Sinto muito, mas pode... Se o paciente vai ganhar a demanda, se o Juiz vai nos condenar por imperícia, imprudência ou negligência, se teremos de reparar o dano moral ou material, isto é outra história. Mas, que nos incomodaremos, constituiremos advogados, provaremos, rebateremos, discutiremos, enfim, enfrentaremos todos os percalços de uma lide à s vezes demorada, quanto a isso, não há dúvidas.
A tese defendida pelos autores canadenses é a de que nenhum reimplante tardio deve ser efetuado sem o adequado termo de consentimento informado, firmado pelo paciente e/ou responsáveis. Se eles entenderem as conseqüências, aceitarem e optarem pelo reimplante, sem coerção pelo profissional, e criança permitir o procedimento, o(s) dente(s) pode(m) ser reimplantado(s). Se os pacientes e/ou responsáveis assumirem sua parte na responsabilidade da decisão de reimplantar, dificilmente ou raramente reclamarão ou demandarão, seja qual for o resultado do ato operatório.
Considerando as diversas considerações até aqui feitas, parece lógico concluir que o reimplante dentário deve ser encarado como um procedimento que necessita as mesmas cautelas legais que os demais atos odontológicos, inerentes às diversas especialidades clínicas.
A elaboração de termo de consentimento informado deve cercar-se de diversos cuidados legais, comuns a todos os documentos da espécie. Não é escopo deste Editorial fornecer modelo de consentimento informado. Esta orientação pode ser obtida na literatura ou por consulta do pessoal estudioso na área. Porém, alguns tópicos podem ser sugeridos para constarem especificamente, no caso de consentimento informado para reimplante dentário. Reimplantar ou não: história e fatores de risco (2).

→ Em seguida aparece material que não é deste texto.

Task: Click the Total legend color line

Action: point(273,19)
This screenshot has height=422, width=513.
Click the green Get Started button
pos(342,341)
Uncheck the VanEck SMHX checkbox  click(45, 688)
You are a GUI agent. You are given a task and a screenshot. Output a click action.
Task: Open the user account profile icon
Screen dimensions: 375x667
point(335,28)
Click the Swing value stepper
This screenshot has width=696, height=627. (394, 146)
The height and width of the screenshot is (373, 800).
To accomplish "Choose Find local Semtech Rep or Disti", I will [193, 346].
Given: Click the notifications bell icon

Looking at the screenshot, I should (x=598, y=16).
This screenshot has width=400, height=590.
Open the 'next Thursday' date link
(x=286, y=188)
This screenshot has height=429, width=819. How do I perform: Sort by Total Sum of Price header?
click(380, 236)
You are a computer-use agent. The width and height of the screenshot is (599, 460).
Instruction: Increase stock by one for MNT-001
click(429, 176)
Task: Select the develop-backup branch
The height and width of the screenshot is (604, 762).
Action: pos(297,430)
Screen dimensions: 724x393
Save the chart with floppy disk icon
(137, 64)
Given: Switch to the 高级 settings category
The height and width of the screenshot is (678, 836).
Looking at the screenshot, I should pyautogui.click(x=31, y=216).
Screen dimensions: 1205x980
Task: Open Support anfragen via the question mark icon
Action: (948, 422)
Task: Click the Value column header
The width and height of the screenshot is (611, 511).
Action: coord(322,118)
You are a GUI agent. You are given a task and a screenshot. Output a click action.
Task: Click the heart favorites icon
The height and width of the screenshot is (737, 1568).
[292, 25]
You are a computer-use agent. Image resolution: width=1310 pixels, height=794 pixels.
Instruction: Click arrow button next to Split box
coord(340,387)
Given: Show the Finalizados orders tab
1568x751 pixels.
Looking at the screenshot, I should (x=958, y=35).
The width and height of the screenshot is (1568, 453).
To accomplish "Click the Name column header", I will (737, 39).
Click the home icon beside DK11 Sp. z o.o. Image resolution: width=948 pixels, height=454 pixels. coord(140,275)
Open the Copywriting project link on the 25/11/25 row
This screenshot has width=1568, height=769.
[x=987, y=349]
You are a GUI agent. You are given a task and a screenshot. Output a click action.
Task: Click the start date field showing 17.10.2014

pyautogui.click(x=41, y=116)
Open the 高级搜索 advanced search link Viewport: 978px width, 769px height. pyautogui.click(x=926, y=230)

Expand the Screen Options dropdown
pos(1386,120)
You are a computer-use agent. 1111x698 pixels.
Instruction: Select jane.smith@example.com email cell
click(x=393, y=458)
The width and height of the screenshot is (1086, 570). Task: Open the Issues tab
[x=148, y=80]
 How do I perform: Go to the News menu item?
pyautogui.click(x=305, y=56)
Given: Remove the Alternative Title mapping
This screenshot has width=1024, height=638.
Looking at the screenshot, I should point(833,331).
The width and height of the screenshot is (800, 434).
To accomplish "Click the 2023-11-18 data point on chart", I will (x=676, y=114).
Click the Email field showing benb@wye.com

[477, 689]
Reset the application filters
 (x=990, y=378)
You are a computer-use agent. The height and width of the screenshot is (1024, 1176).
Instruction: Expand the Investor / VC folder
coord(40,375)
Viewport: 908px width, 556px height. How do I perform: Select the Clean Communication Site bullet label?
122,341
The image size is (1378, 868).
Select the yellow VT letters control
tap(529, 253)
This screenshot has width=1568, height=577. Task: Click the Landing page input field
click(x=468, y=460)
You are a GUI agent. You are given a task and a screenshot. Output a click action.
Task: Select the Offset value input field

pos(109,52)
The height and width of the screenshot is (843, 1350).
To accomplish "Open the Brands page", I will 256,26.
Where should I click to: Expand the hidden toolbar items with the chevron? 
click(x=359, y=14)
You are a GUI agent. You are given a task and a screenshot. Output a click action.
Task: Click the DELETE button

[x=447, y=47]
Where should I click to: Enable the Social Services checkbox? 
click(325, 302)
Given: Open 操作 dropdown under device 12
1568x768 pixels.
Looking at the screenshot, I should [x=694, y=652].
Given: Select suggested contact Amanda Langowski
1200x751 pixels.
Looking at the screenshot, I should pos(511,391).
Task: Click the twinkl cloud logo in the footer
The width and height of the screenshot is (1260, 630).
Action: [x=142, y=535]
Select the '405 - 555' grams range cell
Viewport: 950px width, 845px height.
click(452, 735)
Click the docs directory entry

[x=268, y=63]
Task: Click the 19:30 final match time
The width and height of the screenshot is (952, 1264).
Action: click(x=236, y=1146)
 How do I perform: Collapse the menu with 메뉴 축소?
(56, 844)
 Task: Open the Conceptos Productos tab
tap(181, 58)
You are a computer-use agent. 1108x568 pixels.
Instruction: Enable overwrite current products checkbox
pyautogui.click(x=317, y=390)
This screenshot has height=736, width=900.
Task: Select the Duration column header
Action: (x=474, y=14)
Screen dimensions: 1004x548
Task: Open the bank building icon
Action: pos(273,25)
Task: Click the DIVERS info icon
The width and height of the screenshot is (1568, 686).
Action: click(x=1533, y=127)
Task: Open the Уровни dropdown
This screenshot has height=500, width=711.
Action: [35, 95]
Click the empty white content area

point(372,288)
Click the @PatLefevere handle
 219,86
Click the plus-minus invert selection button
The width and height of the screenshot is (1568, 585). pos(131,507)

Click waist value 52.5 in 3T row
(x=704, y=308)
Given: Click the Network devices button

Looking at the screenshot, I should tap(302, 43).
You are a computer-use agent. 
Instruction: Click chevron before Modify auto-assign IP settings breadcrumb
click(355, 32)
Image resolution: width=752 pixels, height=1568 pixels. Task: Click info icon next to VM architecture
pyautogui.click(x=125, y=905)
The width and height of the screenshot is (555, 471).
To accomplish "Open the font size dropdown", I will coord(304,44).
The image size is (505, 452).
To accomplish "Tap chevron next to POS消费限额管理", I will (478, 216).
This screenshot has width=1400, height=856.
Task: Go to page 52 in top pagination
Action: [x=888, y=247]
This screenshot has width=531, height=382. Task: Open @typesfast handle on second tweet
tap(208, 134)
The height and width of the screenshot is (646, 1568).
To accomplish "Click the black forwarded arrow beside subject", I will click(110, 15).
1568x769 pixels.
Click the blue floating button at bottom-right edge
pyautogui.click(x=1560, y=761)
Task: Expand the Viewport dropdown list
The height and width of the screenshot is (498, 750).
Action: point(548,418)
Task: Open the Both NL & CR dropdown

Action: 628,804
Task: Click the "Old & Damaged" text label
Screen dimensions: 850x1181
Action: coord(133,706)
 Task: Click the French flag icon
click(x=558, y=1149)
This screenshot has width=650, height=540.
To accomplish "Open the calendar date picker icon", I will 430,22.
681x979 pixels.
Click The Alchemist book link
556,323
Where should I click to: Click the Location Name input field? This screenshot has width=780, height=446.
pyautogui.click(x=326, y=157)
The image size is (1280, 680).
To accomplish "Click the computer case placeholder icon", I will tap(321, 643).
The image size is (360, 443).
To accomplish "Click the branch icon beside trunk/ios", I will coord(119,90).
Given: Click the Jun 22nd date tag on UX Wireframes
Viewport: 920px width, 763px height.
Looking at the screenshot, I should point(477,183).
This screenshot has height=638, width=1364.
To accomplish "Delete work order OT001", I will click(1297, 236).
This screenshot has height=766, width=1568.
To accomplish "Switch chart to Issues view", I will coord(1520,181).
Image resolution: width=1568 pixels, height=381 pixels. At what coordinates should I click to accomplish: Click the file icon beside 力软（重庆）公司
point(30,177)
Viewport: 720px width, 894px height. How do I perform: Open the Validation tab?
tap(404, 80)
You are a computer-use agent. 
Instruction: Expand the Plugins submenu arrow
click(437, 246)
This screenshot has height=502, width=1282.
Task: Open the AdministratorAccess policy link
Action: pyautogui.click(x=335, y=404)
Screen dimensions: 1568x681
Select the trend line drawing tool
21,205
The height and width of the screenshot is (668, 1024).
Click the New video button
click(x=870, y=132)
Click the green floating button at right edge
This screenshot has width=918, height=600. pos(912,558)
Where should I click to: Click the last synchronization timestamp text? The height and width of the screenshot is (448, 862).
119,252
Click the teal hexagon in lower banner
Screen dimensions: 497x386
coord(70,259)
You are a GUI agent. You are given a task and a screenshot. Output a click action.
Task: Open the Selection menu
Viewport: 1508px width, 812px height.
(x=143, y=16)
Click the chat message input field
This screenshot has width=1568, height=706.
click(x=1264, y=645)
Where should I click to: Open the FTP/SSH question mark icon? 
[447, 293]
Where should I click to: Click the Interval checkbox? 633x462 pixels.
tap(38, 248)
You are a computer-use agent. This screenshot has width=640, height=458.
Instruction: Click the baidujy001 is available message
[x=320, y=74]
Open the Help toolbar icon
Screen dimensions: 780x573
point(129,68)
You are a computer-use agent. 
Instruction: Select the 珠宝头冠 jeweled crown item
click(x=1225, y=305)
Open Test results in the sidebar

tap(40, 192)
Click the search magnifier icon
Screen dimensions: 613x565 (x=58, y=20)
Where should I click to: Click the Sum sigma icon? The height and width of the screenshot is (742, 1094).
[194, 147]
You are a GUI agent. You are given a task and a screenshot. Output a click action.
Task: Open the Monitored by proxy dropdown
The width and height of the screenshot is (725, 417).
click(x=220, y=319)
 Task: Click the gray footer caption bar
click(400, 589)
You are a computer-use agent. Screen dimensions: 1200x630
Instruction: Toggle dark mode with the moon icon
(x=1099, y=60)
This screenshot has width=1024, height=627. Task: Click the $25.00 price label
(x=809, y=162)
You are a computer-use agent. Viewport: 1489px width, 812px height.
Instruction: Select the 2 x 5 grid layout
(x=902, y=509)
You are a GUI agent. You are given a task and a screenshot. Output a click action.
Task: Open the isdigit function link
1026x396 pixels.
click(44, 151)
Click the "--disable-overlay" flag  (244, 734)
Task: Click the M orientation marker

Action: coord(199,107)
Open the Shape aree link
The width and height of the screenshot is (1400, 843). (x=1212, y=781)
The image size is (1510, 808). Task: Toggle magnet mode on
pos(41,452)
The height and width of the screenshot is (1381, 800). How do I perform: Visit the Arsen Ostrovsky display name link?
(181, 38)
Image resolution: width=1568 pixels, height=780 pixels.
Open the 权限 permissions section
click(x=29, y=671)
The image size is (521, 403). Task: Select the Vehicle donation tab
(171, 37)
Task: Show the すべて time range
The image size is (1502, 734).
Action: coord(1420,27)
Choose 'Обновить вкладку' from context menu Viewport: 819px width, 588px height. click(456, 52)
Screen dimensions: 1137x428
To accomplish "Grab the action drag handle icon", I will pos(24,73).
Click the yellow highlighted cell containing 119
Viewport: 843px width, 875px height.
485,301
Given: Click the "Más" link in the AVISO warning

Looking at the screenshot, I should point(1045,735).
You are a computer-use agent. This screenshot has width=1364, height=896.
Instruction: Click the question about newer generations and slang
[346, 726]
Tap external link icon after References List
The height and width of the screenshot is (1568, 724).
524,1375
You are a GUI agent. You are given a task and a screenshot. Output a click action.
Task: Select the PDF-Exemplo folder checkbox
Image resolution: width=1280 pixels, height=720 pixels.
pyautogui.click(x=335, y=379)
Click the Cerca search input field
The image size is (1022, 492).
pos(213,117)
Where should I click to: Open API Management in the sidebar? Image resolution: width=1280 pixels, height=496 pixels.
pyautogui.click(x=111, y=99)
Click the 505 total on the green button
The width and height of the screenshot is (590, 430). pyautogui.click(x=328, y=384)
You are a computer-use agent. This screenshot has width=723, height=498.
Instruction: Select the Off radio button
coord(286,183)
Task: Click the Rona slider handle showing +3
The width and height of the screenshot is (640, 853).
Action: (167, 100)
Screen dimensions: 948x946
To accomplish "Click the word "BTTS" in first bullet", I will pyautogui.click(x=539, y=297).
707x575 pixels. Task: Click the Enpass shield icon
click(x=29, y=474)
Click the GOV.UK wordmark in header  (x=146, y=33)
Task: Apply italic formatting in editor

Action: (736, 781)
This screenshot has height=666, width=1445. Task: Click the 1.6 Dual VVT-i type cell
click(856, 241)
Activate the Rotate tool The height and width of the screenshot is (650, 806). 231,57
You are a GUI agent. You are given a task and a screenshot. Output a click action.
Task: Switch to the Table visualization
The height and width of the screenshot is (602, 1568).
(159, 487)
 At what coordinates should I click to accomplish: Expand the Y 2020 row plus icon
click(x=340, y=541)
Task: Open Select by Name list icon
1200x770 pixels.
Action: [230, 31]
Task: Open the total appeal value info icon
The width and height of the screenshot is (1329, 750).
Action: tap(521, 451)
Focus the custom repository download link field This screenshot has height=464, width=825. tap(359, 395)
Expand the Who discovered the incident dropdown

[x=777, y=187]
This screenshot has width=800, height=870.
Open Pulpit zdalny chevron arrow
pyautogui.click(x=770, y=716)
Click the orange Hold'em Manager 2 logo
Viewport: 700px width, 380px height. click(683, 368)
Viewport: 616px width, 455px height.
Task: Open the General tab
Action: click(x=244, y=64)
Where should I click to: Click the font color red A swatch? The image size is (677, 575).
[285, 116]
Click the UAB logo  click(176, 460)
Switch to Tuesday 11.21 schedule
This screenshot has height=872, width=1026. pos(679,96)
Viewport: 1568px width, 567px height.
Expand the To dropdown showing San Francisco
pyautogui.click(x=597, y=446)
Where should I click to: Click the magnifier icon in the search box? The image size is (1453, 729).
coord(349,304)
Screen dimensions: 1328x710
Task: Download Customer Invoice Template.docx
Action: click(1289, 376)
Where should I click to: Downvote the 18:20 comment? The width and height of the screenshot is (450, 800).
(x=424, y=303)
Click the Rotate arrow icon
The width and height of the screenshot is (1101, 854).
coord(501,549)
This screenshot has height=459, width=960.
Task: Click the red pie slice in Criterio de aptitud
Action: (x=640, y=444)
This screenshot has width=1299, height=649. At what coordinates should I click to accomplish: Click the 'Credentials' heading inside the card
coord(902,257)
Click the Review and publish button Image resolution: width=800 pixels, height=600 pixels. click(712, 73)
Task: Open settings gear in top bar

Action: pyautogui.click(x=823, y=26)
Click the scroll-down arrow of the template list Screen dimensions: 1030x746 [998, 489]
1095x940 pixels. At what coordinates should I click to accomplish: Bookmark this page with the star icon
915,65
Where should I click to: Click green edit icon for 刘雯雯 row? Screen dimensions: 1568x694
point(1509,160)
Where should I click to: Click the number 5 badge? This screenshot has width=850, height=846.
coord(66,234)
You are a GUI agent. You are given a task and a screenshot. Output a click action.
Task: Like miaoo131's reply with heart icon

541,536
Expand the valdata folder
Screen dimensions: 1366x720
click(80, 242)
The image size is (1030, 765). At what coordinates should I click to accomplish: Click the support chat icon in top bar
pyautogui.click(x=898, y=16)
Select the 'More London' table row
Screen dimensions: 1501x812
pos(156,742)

• O dente que permaneceu fora do alvéolo por mais de cinco minutos, não foi estocado em meio fisiológico adequado, tem somente um destino, se reimplantado: reabsorção e perda;
• Se o paciente tiver completado o crescimento da adolescência, o dente pode permanecer mais tempo do que se for pré -adolescente, pois a reabsorção radicular diminui com a idade;
• Se o paciente for pré-adolescente, o dente ficará em infra-oclusão com o crescimento;
• Se a raiz do dente não for completamente formada, o prognóstico de sobrevivência é pobre;
• Se a raiz do dente estiver completamente formada, a necrose pulpar é esperada;
• Se a raiz do dente estiver incompletamente formada e o reimplante for rápido, a vitalidade poderá ser mantida, porém improvavelmente;
• Aproximadamente metade dos incisivos reimplantados em pré-adolescentes são perdidos em 4 a 5 anos;
• No estágio atual da ciência, não é possível entender ou prever os efeitos tardios dos reimplantes e reabsorção radicular no osso alveolar remanescente, com relação a futuros implantes dentários;
• Os custos do tratamento (financeiros e de tempo relacionados com o reimplante) devem ser estimados e comunicados detalhadamente.
Artigo publicado em: Rev. de Clín. Pesq. Odontol., v.1, n.3, jan./mar. 2005.